____ MATERIAL FOR THIS TASK

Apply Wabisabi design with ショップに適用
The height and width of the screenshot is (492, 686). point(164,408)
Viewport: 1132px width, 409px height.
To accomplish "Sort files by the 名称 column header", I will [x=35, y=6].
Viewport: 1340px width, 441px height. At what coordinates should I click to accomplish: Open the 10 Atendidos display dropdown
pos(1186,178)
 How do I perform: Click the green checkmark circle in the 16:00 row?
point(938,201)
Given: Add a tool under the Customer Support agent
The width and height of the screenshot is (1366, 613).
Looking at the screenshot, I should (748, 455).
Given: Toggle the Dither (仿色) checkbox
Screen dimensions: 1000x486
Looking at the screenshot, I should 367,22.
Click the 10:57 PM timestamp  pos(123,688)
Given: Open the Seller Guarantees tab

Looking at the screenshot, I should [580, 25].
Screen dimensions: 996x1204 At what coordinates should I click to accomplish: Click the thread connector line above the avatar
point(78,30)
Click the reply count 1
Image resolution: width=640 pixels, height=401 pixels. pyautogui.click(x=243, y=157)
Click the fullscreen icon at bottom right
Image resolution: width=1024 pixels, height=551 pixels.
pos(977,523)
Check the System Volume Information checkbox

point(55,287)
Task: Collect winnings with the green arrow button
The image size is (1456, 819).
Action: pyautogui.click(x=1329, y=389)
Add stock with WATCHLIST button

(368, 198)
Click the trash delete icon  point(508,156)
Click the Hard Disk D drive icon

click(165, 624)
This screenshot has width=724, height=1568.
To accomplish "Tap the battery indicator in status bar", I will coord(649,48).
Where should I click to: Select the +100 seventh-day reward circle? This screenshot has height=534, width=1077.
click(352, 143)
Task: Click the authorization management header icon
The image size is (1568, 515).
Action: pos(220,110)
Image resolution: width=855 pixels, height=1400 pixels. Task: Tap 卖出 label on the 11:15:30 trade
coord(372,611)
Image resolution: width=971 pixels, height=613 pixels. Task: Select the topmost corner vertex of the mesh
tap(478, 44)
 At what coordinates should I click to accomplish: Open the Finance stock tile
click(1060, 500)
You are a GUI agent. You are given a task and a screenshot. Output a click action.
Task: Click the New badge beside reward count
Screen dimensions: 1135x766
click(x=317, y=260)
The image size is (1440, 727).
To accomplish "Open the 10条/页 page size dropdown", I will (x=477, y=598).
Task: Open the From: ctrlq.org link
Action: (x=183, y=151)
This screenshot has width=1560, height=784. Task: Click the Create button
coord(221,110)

________

_YOUR GOAL_
The required output is the set of lines from the first line of the data through the line that contains "Given: Add a", transcribed exactly.

_ANSWER FOR THE TASK_
Apply Wabisabi design with ショップに適用
The height and width of the screenshot is (492, 686). point(164,408)
Viewport: 1132px width, 409px height.
To accomplish "Sort files by the 名称 column header", I will [x=35, y=6].
Viewport: 1340px width, 441px height. At what coordinates should I click to accomplish: Open the 10 Atendidos display dropdown
pos(1186,178)
 How do I perform: Click the green checkmark circle in the 16:00 row?
point(938,201)
Given: Add a tool under the Customer Support agent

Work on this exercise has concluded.